Though Hegel comes nearest to the solution of the great difficulty of modern times, still he stops short of the real aim of life, and for substantial realities would give us empty phantoms. He, as well as Comte and Herbert Spencer, ignores the most strongly attested principles of thought and existence, and heeds not the loudest asseverations of human nature concerning its future destiny, the immortal spark that gives it life, and the personal God from whom it came. This doctrine of indefinite progressiveness and of instinctive finality, by which all nature, under the impulse of the Idea, tends to perfection, has no foundation in reason. For how can nature proceed towards an end it knows not? -- As well might you say it can see by a light that does not exist. The philosophy of the indefinite can give only a literature of the indefinite. Its key-note is the vague. Aspirations unfulfilled, yearnings unsatisfied, life without a purpose: these are the normal themes of such a literature. If the Hegelian refuses to consider the indefinite future, and confines himself to the Idea animating society and constructing history, he can find no ideal beyond the actual world in which we live and move. A critic of Hegel has well remarked: "The philosophy of the Absolute in Hegel does not recognize the true ideal. The ideal for him is simply reality. The world is the system of ideas eternally developed by dialectics. There is to be found no practical ideal, no moral ideal."{6} The logical outcome of Hegelism from this point of view is realism in literature, and realism is the bane of literature. A philosophy in its fundamental principle purely dialectic must needs induce reaction, and Hegelism is no exception. The reactionary phase most destructive of thought and aspiration is Pessimism. Let us consider its nature and its influence.

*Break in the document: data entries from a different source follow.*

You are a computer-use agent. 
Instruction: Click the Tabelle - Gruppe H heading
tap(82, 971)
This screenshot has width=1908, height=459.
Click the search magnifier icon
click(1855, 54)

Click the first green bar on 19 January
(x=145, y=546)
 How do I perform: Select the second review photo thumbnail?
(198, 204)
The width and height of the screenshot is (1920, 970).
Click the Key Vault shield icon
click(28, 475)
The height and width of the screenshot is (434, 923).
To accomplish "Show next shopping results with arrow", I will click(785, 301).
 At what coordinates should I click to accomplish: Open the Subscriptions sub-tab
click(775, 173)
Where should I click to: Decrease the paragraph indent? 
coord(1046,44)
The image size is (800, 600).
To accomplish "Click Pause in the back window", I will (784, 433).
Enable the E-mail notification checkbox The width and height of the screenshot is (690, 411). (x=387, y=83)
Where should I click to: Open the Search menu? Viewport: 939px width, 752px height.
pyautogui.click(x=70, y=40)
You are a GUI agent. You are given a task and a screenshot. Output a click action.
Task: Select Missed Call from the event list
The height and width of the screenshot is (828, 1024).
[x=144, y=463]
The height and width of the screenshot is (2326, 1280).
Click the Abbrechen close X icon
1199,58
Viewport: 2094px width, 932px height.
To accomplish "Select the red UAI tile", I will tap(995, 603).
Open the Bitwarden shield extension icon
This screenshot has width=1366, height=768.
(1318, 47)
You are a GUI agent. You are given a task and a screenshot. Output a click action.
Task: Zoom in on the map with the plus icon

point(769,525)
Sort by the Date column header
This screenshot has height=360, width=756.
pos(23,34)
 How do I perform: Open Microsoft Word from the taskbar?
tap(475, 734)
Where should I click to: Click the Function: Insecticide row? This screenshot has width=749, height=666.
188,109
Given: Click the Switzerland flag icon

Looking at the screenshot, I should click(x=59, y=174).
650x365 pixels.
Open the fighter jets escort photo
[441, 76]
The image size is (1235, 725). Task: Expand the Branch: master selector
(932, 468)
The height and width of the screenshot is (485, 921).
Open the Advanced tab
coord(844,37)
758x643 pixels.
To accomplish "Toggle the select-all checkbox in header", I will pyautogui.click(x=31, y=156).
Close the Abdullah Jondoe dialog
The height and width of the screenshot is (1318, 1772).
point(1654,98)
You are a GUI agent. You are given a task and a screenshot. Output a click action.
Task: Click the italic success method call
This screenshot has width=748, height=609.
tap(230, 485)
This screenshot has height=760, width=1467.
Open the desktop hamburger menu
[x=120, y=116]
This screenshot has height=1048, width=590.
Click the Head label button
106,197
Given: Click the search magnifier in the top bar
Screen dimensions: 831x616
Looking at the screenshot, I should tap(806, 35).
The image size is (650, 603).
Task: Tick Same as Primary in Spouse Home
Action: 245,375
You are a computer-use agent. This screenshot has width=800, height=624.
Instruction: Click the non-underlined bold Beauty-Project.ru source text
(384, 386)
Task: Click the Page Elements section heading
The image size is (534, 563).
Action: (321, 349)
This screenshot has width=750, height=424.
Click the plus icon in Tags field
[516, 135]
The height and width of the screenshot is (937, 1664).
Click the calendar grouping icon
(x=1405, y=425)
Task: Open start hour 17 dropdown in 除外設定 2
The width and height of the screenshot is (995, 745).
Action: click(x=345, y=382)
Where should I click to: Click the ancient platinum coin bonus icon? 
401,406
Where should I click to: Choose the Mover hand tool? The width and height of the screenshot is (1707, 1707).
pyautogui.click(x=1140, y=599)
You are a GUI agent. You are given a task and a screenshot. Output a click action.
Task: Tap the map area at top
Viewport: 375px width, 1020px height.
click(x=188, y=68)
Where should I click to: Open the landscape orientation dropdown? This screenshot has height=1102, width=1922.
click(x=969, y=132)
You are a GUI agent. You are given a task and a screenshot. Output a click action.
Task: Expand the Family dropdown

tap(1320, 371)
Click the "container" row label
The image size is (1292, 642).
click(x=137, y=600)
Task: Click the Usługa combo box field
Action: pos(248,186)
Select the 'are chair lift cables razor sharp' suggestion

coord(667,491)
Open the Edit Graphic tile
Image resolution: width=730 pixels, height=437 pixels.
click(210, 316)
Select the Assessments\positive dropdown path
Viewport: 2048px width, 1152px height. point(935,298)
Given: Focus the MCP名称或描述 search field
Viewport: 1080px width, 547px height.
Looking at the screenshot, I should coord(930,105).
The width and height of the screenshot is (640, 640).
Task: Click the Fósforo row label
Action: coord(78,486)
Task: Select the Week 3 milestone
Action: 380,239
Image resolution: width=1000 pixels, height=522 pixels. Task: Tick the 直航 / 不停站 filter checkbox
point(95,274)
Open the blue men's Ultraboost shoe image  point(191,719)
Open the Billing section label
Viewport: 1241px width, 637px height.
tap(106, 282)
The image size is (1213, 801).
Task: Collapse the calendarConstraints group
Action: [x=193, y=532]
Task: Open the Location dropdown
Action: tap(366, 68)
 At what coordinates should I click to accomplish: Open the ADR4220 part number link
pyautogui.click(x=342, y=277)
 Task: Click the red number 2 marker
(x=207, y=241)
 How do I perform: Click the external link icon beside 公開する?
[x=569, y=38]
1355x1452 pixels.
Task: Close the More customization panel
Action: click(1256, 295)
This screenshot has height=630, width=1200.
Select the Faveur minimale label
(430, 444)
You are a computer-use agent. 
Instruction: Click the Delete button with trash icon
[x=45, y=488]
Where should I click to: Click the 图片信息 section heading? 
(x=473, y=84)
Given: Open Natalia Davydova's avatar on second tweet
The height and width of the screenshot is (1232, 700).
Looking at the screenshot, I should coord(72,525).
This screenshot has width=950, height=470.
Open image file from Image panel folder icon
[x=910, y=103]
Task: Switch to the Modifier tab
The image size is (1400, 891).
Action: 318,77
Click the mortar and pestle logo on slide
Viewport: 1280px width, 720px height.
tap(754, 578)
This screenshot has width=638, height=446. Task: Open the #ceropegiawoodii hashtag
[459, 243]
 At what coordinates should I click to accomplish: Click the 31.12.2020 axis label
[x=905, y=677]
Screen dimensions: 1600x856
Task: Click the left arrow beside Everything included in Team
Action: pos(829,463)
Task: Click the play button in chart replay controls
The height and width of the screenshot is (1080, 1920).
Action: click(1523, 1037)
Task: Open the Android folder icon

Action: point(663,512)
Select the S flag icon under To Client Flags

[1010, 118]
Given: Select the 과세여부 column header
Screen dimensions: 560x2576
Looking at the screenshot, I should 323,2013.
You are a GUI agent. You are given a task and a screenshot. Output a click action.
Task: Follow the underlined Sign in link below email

{1} "Durch die spekulative Erkenntniss in ihr wird es erweisen, dass die Vernunft -- bei diesem Ausdrucke können wir heir sethen bleiben, ohne die Bezeihung und das Verhältniss zu Gott naher zu erörtern -- die Substans wie die unendlich Macht, sich selbst der unendliche Stoff alles natürlichen und geistigen Lebens, wie die unendliche Form, die Bethätigung dieses ihres Inhalts ist." -- Phil. der Geschichte, Einleitung, s. 12; Hegel's Werke, 9ter Band.

{2} Respondeo dicendum quod personal significat id quod perfectissimum est in tota natura; scilicet subsistens in rationali natura. Summa, i, i., quaest xxix, art. iii.

{3} Persona est rationalis naturae individua substantia. This definition St. Thomas adopts. Ibid. art. i.

{4} In diesem Sinne können wir sagen, dass die Weltgeschichte, die Darstellung is, wie der Geist zu dem Bewusstsein dessen kommt, was er an sich bedeutet. -- Phil. der Geschichte, Einleitung.

{5} "Erst die germanischen Nationen sind im Christenthume zum Bewusstsein gekommen, dass der Mensch als Mensch frei, die Freiheit des Geistes, seine eigenste Natur ausmacht; diess Bewusstsein ist zuerst in der Religion, in der innersten Region des Geistes aufgegangen." -- Ibid. Einleitung, Seit 23.

{6} Harms, Die Philosophie seit Kant, p. 434.